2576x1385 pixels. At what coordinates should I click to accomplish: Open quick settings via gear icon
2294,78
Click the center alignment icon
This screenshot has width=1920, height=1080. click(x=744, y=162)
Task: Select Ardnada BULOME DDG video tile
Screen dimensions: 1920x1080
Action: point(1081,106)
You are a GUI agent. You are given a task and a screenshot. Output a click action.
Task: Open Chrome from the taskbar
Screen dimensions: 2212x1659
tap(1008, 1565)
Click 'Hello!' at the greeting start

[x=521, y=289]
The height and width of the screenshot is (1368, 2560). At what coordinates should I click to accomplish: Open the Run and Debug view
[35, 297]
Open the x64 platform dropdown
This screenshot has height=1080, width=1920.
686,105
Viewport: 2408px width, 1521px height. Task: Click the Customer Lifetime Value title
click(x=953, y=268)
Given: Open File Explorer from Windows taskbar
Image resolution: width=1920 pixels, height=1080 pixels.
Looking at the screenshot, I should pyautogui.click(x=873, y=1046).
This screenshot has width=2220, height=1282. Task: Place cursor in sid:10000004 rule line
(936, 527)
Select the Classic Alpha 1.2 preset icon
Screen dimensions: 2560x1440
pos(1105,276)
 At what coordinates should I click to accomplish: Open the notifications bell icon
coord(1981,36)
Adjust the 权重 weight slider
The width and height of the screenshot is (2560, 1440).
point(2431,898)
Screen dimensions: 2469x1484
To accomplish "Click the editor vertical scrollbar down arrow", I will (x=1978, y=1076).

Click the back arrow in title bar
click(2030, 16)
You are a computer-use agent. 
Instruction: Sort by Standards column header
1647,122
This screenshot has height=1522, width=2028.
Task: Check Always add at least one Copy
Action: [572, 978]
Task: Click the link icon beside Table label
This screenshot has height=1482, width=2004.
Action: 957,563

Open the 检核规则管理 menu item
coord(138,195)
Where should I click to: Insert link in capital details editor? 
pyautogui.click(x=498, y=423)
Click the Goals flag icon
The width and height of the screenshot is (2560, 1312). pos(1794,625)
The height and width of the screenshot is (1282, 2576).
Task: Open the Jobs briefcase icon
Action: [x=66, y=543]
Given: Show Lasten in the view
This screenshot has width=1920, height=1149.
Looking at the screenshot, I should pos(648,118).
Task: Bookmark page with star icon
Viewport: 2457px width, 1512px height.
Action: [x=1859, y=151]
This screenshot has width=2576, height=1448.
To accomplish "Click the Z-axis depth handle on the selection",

_DIRECTIONS_
The answer consists only of the lines from the one containing "Open the 检核规则管理 menu item" to the end of the records, each written out exactly.

_PROBLEM SOLUTION_
Open the 检核规则管理 menu item
coord(138,195)
Where should I click to: Insert link in capital details editor? 
pyautogui.click(x=498, y=423)
Click the Goals flag icon
The width and height of the screenshot is (2560, 1312). pos(1794,625)
The height and width of the screenshot is (1282, 2576).
Task: Open the Jobs briefcase icon
Action: [x=66, y=543]
Given: Show Lasten in the view
This screenshot has width=1920, height=1149.
Looking at the screenshot, I should pos(648,118).
Task: Bookmark page with star icon
Viewport: 2457px width, 1512px height.
Action: [x=1859, y=151]
This screenshot has width=2576, height=1448.
To accomplish "Click the Z-axis depth handle on the selection",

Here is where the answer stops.